━━━ Raw data

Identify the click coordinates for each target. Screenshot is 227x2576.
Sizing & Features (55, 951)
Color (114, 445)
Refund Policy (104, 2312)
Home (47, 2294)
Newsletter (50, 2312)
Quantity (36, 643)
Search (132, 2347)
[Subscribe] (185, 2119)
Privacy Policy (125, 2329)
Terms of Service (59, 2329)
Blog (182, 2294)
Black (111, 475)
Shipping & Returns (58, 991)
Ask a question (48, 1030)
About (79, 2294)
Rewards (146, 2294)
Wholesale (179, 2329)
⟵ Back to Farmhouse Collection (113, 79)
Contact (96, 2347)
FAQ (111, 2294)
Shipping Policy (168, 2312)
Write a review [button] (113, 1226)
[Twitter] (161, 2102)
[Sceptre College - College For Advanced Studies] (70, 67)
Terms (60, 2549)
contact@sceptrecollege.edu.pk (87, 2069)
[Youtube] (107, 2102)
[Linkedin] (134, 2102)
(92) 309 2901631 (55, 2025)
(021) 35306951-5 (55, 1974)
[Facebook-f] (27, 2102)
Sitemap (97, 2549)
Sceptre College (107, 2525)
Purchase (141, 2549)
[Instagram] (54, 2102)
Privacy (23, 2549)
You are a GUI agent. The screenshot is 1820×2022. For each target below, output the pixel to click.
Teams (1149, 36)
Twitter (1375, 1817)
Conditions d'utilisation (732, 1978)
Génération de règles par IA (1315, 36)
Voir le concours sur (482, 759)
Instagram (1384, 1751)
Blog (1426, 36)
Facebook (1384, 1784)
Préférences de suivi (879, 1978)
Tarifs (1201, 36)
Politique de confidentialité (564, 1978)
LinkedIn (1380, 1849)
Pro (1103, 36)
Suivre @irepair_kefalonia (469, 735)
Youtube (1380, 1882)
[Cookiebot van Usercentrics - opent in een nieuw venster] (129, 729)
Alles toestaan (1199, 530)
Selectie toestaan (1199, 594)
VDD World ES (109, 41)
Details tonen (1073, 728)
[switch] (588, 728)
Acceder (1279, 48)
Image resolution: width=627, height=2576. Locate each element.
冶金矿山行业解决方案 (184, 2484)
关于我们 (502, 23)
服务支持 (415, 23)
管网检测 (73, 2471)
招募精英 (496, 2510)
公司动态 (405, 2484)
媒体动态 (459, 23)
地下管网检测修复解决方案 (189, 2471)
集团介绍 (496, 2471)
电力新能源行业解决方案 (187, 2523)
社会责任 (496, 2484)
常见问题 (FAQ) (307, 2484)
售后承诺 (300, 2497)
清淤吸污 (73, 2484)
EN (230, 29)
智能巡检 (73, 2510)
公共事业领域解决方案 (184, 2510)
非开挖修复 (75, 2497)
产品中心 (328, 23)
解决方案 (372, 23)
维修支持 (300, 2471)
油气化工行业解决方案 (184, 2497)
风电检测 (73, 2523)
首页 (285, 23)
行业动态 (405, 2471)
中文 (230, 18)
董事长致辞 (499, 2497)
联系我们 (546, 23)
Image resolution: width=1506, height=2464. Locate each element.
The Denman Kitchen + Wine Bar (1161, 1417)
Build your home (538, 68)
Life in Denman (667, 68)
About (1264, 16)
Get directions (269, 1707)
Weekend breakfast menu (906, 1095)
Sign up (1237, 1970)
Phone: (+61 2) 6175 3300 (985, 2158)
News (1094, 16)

━━━━━━

# Required work
Find the line with "Alles toestaan (1199, 530)" in the material above. Reproduce it and each line after it up to and including the line with "维修支持 (300, 2471)".

# Your response
Alles toestaan (1199, 530)
Selectie toestaan (1199, 594)
VDD World ES (109, 41)
Details tonen (1073, 728)
[switch] (588, 728)
Acceder (1279, 48)
Image resolution: width=627, height=2576. Locate each element.
冶金矿山行业解决方案 (184, 2484)
关于我们 (502, 23)
服务支持 (415, 23)
管网检测 (73, 2471)
招募精英 (496, 2510)
公司动态 (405, 2484)
媒体动态 (459, 23)
地下管网检测修复解决方案 (189, 2471)
集团介绍 (496, 2471)
电力新能源行业解决方案 (187, 2523)
社会责任 (496, 2484)
常见问题 (FAQ) (307, 2484)
售后承诺 (300, 2497)
清淤吸污 (73, 2484)
EN (230, 29)
智能巡检 (73, 2510)
公共事业领域解决方案 (184, 2510)
非开挖修复 (75, 2497)
产品中心 (328, 23)
解决方案 (372, 23)
维修支持 (300, 2471)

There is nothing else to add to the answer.